The best solution to removing it from a fish tank is to starve the tank of natural sunlight or artificial lighting that replicates natural sunlight. So the use of “fancy” grow bulbs will feed the cyan bacteria, although you may need such lighting for the plants you keep. The dirt cheap bulbs I use on my fish tanks offer very little to photosynthesis.

Caynobacteria also requires some form of carbon source to thrive. This is usually provided through phosphates or nitrates. Phosphates are found in many municipal water sources and many fertilizers are phosphate based. Nitrates are the common result of the waste biodegrading.

Seachem makes a wide range of filtration medias with Purigen being at the top of the list. The manufacturer suggests it removes ammonia, nitrite & nitrate as well as phosphates. I’ve heard through long time users that it actually works as suggested. 

Purigen is a bit pricey, but as it can be recharged quite easily, it is a one time purchase and then will work for years to come. 


I can’t promise that Purigen will work for sure, but if I were in your shoes that is where I would start…


PS - Purigen is a filter media, meaning water will need to flow through it. I suggest incorporating it into the pump intake for your drip wall.


----------



## onefstsnake (Jul 31, 2008)

Ok, Ill try to get some pics up in a bit.

I use distilled water for my misting system and I originally filled the tank with distilled as well. Surprisingly I havent had to add water to the tank since I first filled it about a year ago. 
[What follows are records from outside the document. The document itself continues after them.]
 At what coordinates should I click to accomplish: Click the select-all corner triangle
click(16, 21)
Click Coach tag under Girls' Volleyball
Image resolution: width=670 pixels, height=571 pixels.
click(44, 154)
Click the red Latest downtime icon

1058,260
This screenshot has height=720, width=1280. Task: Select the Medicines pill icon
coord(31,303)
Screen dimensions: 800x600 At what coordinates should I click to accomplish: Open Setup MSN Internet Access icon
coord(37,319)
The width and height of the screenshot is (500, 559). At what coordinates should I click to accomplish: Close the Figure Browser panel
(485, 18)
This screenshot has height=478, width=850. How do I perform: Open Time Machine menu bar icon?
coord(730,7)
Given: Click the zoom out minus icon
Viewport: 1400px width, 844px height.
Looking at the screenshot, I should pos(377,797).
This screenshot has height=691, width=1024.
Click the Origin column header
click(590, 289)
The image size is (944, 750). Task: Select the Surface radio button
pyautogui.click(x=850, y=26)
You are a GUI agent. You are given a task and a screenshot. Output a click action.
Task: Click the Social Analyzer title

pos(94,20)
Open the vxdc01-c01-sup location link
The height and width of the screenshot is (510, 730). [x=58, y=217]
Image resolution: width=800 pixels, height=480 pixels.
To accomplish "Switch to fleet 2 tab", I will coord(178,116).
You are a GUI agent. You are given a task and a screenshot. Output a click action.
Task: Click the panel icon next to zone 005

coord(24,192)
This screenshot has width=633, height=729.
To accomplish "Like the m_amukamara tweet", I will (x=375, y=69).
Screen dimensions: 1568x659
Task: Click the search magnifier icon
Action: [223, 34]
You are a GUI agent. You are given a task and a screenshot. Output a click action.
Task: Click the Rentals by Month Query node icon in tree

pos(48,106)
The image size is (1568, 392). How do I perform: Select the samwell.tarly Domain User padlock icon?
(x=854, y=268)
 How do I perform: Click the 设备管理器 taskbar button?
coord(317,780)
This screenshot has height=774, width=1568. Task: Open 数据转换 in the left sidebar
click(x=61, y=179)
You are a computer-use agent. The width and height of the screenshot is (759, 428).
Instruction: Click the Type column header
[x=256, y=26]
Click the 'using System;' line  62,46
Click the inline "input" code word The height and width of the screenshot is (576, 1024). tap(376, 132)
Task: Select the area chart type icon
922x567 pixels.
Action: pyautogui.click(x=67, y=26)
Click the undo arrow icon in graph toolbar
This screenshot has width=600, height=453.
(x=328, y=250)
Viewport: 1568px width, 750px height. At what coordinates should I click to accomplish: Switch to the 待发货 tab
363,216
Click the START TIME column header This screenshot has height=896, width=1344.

I once had java moss completely covering the entire back wall. But eventually it was consumed by the algae and other growth and died away.


----------



## sk8erdave (Aug 21, 2009)

As a start i would start with some large scale water changes with r/o water to remove any waste feeding the cyano(blue green algae). And as a secondary method I have never tried purigen myself so i will not say if it is a good product or not, but i would personally just go for reliable phosban always worked for me in the past...
Dave


----------



## onefstsnake (Jul 31, 2008)

Here are a few pics. Last one is just for fun, not showing algae.


----------



## Toby_H (Apr 6, 2009)

Looks like Caynobacteria to me...

Hearing the background on your tank, it seems to make sense...

When the tank was fresh and new with distilled water, there were no phosphates or nitrates, thus no caynobacteria...

As the tank aged, frog waste broke down into nitrates and built up...

phosphates can also appear as the result of waste or plant matter biodegrading...

With the appearance and accumulation of nitrates and possibly phosphates... the prime environment for cyanobacteria formed...


Testing for nitrates and phosphates would be a great idea if it's practical. Most aquarium test kits test for nitrates and phosphate test kits aren't hard to find at aquarium supply stores.


A thorough water change is always an easy first step with freshwater systems... I agree with Dave it would be a good idea here...


To prevent the issue from reoccuring, you will want to either A) alter the lighting, or B) prevent the accumulation of nitrate and /or phosphates.

For A) I'm not sure what plants you have nor what their light needs are. I'm no pro with planted tanks but I do know that different spectrums support different things. THere may be bulbs that support plant life but do not support cyanobacteria as well...

For B) regular water changes are a great idea. This is the most common way aquarium keepers keep nitrates from building up to high. The use of a product that 'removes' phosphates and nitrates is also an option. No more biodegrading plants or waste your system will experience, I don't think you would need to change or recharge your media often at all.


----------



## carbonetc (Oct 13, 2008)

Cyanobacteria is very dark green (almost black), covers things like a sheet, and smells very strongly.

I've read it thrives in water with lots of phosphates so I've considered putting a phosphate sponge (sold for aquariums) in my filter to fix my own cyano problem, but I haven't tried it yet so I can't vouch for it.

It also doesn't like fast-moving water, but you can only get that kind of current in an aquarium. Vivaria are a perfect home for this stuff.

It's a tough one to get rid of.

EDIT: A rather redundant post now. That's what I get for leaving to get a snack mid-paragraph.


----------



## onefstsnake (Jul 31, 2008)

Ill try a few water changes. Unfortunately when I built the tank I didnt make the pump real easy to get to. 

Thanks for the advice.


----------